Activity 1 | List the authors of the Nature paper cited in the molecular motor text.
Activity 2 | Pick up the molecular motor text after its last sentence and continue it.

Source extract |
==============================

A Mechanically-Interlocked Rotary Molecular Motor
‘Unidirectional Rotation in a Mechanically Interlocked Molecular Rotor’, David A. Leigh, Jenny K. Y. Wong, Francois Dehez and Francesco Zerbetto, Nature, 424, 174-179 (2003). Full Article.
Figure 1.Chemical structure of a mechanically-interlocked rotary molecular motor. Hydrogen bonds are shown by dotted lines. The ‘bubbles’ are solvent molecules (dichloromethane).
Designing components for ‘molecular machines’ is not always an intuitive process, because the physics that governs how things behave at the molecular level is very different from the physics of our macroscopic world. In the ‘real world’ machine parts (cogs, flywheels, pistons etc) do not move unless and until a force is applied to make them do so. At the molecular scale, however, molecules and their parts are constantly moving above -273 degrees Centigrade (absolute zero) and it is finding ways to control this motion which is the key to developing working mechanical molecular machines. The motor designed by the Edinburgh and Bologna chemists uses hydrogen bonds – the molecular forces used by nature to hold together proteins and DNA – as a ‘glue’ to stop the movement of molecular-sized components when they are not required to move. The molecular motor consists of two small molecular rings linked onto one larger ring and held in place at predetermined sites (‘stations’ A-D below) by hydrogen bonds. The small rings are made to move around the big ring by illuminating them with light of different wavelengths, fuelling chemical reactions that break the hydrogen bonds. Then each small ring blocks one direction of motion of the other ring meaning that both rings move round the large ring in the same direction forming a light-driven directional rotary motor.

==============================

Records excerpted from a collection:
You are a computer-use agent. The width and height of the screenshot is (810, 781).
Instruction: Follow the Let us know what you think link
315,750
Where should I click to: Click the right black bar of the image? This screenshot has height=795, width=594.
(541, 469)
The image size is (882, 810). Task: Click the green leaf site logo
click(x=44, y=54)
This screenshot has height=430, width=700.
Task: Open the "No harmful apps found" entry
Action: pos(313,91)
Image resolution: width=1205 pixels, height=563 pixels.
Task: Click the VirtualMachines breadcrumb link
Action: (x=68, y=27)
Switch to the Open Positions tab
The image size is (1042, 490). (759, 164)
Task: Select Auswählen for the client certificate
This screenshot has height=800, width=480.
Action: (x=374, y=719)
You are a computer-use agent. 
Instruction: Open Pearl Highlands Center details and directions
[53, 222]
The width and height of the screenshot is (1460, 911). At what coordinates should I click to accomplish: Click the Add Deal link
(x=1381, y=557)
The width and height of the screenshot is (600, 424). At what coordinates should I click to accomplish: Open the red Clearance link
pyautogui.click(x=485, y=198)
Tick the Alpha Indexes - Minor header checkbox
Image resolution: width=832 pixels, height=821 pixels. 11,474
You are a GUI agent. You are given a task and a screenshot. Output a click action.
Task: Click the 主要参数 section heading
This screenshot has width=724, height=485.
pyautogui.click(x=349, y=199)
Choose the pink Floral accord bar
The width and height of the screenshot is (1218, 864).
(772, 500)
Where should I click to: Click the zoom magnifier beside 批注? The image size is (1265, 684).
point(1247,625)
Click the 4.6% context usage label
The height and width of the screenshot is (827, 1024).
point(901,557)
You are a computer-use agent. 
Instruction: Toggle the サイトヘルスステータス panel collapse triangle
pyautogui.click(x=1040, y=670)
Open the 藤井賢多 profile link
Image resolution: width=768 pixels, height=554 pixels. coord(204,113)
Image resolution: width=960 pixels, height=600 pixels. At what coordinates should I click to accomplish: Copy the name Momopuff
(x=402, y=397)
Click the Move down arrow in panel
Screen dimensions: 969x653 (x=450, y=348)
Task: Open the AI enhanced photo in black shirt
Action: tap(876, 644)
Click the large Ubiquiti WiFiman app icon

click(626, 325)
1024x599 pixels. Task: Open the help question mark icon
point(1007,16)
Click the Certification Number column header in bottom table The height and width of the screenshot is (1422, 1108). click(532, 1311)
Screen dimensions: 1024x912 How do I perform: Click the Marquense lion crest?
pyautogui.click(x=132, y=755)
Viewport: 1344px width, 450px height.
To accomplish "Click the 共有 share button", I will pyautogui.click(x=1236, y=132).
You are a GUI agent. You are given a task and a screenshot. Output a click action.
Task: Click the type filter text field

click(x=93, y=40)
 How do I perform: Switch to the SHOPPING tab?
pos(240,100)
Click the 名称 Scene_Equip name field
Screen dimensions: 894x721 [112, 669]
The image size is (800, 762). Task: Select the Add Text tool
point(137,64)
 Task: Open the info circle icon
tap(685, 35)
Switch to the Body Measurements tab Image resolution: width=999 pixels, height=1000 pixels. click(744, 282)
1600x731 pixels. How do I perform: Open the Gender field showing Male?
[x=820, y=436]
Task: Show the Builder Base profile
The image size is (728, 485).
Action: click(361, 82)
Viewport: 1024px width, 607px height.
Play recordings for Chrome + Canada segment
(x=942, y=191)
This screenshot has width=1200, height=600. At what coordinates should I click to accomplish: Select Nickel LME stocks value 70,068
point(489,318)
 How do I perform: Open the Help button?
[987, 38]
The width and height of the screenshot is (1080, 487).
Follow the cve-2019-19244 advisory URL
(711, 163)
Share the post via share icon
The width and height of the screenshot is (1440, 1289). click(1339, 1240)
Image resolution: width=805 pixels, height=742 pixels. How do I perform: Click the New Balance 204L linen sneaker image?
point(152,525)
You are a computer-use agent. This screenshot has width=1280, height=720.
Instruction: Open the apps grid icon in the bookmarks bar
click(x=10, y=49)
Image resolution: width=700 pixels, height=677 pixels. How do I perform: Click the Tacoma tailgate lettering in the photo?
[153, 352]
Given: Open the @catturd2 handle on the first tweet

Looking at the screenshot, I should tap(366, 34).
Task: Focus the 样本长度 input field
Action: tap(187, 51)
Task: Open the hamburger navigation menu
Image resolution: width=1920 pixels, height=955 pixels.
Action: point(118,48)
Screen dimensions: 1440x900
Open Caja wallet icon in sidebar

==============================

Written reply 1 | David A. Leigh, Jenny K. Y. Wong, Francois Dehez, Francesco Zerbetto

Written reply 2 |
Exactly how does it work? Initially the blue and purple rings are glued by hydrogen bonds to the A and B stations. When long wavelength ultraviolet light is shone (shown as process (i) on the diagram) on the molecule A changes to A' and the hydrogen bond glue between the blue ring and the A-station is broken and the blue ring becomes free to move. However, it can only move counter-clockwise because the purple ring blocks movement in the clockwise direction! When the blue ring arrives at C it is stuck there again by hydrogen bonds. Next, process (ii) is brought about by irradiation with short-wavelength ultraviolet light transforming B station into B' and breaking the hydrogen bonds between the purple ring and station B. The purple ring is then able to move until it is ‘captured’ by hydrogen bonds at station D. However, once again it can only move in an counter-clockwise direction to get to D because the clockwise path is blocked by the blue ring at C. White light then changes A' back to A and B' back to B (process (iii)) and so the purple ring moves to A and the blue ring to B, again in a unidirectional manner. Effectively the small rings have now swapped places by following each other halfway around the big ring. In order to complete the rotation of both small rings, processes (i)-(iii) have to be repeated!
Ways to utilize artificial molecular level motors have still to be developed, but possible future applications could include (a) molecular ‘winches’ which could wind up molecular chains (polymers) resulting in length or shape-changes to materials on demand, or (b) the use of molecular rotary motors to power the movement of objects across surfaces (for example, along a path drawn with a laser pointer).